Furthermore, we can see that fullName is not a valid property key.

Verify property keys

You can execute this statement to get a list of all valid property names in the graph or you can simply view the keys in the left panel of Neo4j Browser.

CALL db.propertyKeys() YIELD propertyKey
RETURN propertyKey ORDER BY propertyKey
propertyKeys

Check correct variable use

From our knowledge of DB Stats, we know that there are 56,914 (:Person)-(:_ACTED_IN_)→() relationships in the graph.

Suppose we will be tuning this query:

EXPLAIN
MATCH (p:Person)-[ACTED_IN]->(m)
RETURN p, m
missingRel

When we look at the expected number of rows, we see 63,790. This is not correct because the query had an error in it.

Corrected query

It is written as follows:

EXPLAIN
MATCH (p:Person)-[:ACTED_IN]->(m)
RETURN p, m

When we look at the expected rows now, we now what we expect from the DB Stats:

missingRelCorrected

Warm up the Execution Plan and Page Caches

After you have confirmed that the queries are properly formed and use the expected resources to perform the queries, you are ready to begin tuning.

You want the query times to not include time for compilation. That is, you want to measure only the query execution time and the time it takes to return the results. To warm up the Execution Plan Cache, make sure you execute all queries you will be tuning. This will ensure that they are compiled and in the Execution Plan Cache.

There are different ways that you can warm up the Page Cache. Depending on the size of your graph and the size of RAM on your system, you may not be able to keep the entire graph in Page Cache.

Here are some ways that you can warm up the Page Cache:

MATCH (n) RETURN max(id(n))
MATCH ()-[rel]->() RETURN max(id(rel))
// or
CALL apoc.warmup.run() //nodes and relationships
CALL apoc.warmup.run(true) // include properties
CALL apoc.warmup.run(true,true) // include large strings and arrays
CALL apoc.warmup.run(true,true,true) // include indexes
When the Neo4j instance is restarted, it fills the Page Cache with the data it had before it was previously running.

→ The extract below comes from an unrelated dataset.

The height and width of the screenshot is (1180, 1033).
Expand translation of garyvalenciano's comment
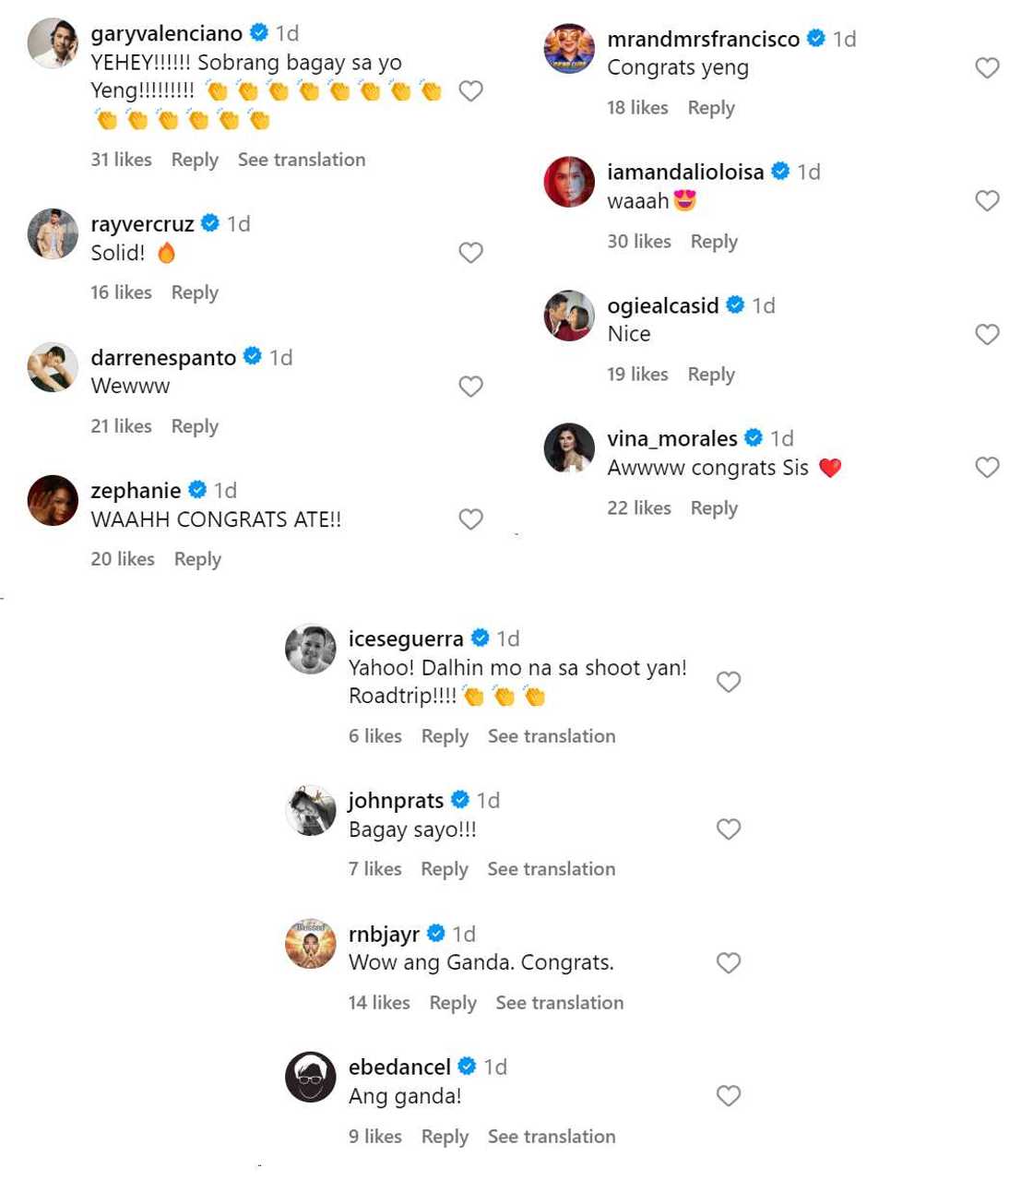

Monitor hit percentages in the Page Cache

Part of your query tuning work is to monitor the hit percentages in the Page Cache:

pageCacheHits

Exercise 2: Prepare for Query Tuning

In the query edit pane of Neo4j Browser, execute the browser command:

:play 4.0-query-tuning-exercises

and follow the instructions for Exercise 2.

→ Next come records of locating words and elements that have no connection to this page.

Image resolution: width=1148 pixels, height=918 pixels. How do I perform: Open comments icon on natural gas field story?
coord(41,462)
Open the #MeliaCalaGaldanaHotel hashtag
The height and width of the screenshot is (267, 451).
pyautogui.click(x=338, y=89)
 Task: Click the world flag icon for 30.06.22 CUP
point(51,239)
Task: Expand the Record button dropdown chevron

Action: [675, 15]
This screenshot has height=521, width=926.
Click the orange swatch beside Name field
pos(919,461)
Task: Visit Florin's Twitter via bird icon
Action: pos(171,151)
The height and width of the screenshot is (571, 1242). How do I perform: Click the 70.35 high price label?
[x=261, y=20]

This exercise has 6 steps. Estimated time to complete: 15 minutes.

Check your understanding

Question 1

Which of the following will impact your query tuning work?

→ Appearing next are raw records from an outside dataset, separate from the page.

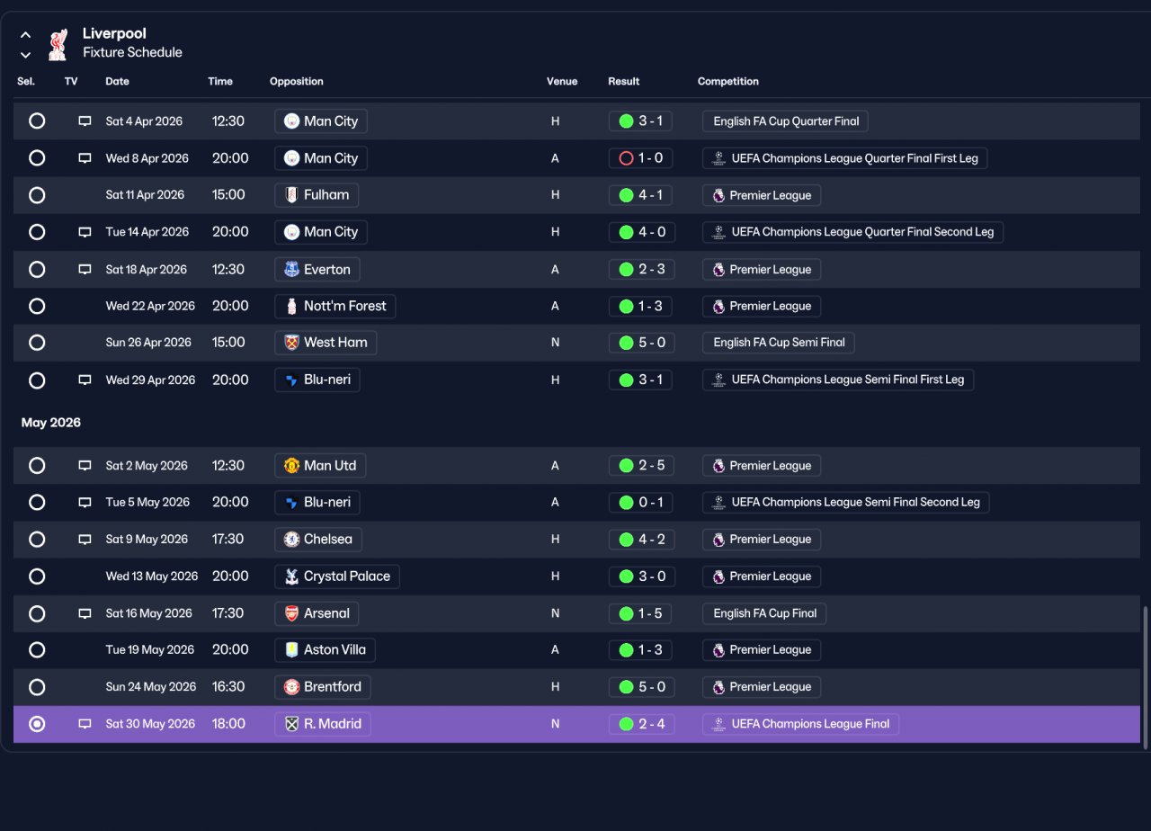Open UEFA Champions League Final competition link
This screenshot has width=1151, height=831.
(800, 724)
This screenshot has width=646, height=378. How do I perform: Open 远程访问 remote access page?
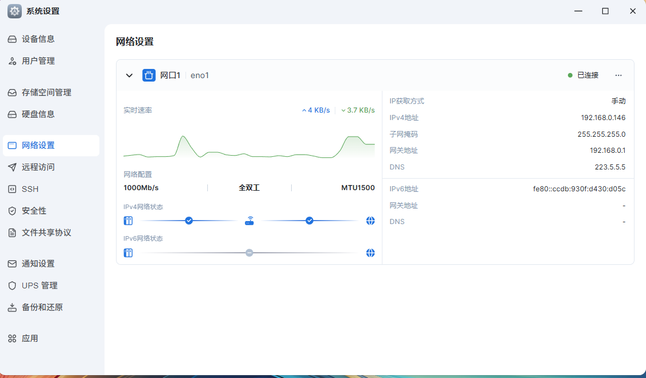[39, 167]
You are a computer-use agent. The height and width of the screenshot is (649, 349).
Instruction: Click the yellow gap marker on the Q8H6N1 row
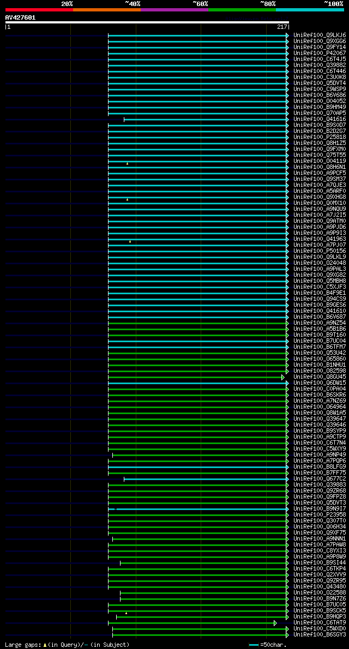pos(127,163)
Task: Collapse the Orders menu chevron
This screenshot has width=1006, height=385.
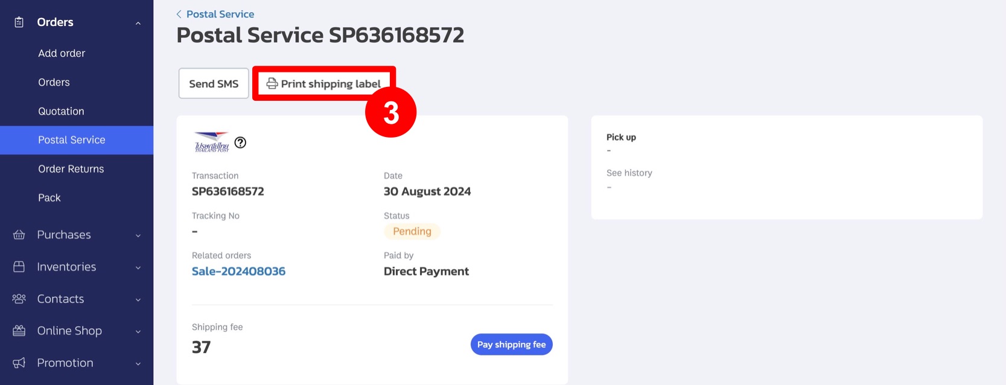Action: [x=138, y=23]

Select the correct answers.

  • RAM

  • Version of Neo4j

  • Disk hardware and software

  • Number of Cores

Question 2

Which Cypher statement will provide you with count information that you can use to explain the behaviour of the queries you will be tuning?

Select the correct answer.

  • CALL db.countInfo()

  • CALL db.count-store()

  • CALL apoc.count-store()

  • CALL apoc.meta.stats()

Question 3

Why do you warm up the Page Cache?

Select the correct answer.

  • You want as much data from the graph in memory for your queries.

  • You want to make sure the DB Stats are updated.

  • You want the execution plans for queries you will be tuning to be in memory.

  • You want lock all data so that it cannot be modified during query tuning.

Summary

You can now:

  • Ensure you have the appropriate system hardware and settings that can affect performance.

  • Prepare Neo4j configuration settings for query tuning.

  • Use a representative data set for your queries.

  • Pre-test all queries to ensure expected rows based upon DB Stats.

  • Ensure the Page Cache is warmed up.